Page text:
They almost had to call the doctor, because I was eating carne asada here in San Diego and choked when I read THIS:
The media have started applying the horse race style of campaign coverage to daily reporting on government, leading to adversarial reporting that can obscure the truth just to create conflict, President Bush’s chief political strategist said Monday.
Speaking at a forum at Washington College, Karl Rove said the influx of media outlets and the shrinking shelf life of news in a 24-hour news cycle are to blame.
“We are substituting the shrill and rapid call of the track announcer for calm judgment, fact and substance,” Rove told the crowd of roughly 600 students and local residents.
Naming specific reporters and news organizations, Rove said the media unfairly created the impression that President Bush’s No Child Left Behind Act, introduced early in his first term, was stalled in Congress at every step before its passage.

The exercise: Continue the text on Karl Rove's criticism of news coverage from the point where it stops.

Data provided:
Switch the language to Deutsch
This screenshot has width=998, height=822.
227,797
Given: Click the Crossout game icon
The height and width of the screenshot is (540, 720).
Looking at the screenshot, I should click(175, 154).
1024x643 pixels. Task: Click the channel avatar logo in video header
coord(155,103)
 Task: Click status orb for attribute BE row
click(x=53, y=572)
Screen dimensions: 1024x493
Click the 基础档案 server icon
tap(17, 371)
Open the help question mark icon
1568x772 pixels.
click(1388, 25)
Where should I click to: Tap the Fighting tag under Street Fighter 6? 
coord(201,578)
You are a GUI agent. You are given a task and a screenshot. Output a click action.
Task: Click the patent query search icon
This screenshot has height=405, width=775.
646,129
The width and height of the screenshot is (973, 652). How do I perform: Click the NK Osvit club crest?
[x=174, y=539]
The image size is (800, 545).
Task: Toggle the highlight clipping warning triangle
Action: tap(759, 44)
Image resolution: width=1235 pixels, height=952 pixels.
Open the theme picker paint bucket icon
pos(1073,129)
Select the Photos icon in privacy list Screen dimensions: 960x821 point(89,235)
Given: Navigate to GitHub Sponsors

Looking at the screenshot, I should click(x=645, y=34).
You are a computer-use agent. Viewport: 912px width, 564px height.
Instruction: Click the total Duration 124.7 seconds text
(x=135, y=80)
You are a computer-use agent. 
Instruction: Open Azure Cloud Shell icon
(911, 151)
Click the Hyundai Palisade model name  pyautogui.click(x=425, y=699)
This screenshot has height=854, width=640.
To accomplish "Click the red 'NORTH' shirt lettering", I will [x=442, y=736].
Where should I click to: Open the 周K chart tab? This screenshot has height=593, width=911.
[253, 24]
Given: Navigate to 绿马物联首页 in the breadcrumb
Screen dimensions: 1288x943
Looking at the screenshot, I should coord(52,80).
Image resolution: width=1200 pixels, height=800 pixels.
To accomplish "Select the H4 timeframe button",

Answer:
But the legislation was passed by the House and Senate with wide margins and was signed by Bush less than a year after it was introduced, Rove said. He said the media have taken a similar approach to the current debate over Social Security.
“What really gets me is how short the time horizon is for many members of the media of coming to a conclusion of whether something will pass,” he said.
Another example is the “obsessive reliance” on polls to create news and political predictions, he said. He cited the media’s early reliance on ultimately misleading exit polls from Election Day 2004 that appeared to show Sen. John Kerry headed for a presidential win.
“It is as if they (reporters) believe that all polls are created equal,” he said. “But it ain’t so.”
Actually, if it wasn’t Karl Rove TMV would say BRAVO because TMV often warns against the “horse race” reporting that means many extra hours online looking for articles of substance. This subject came up at on a blogging-related panel TMV moderated at Stanford University several weeks ago.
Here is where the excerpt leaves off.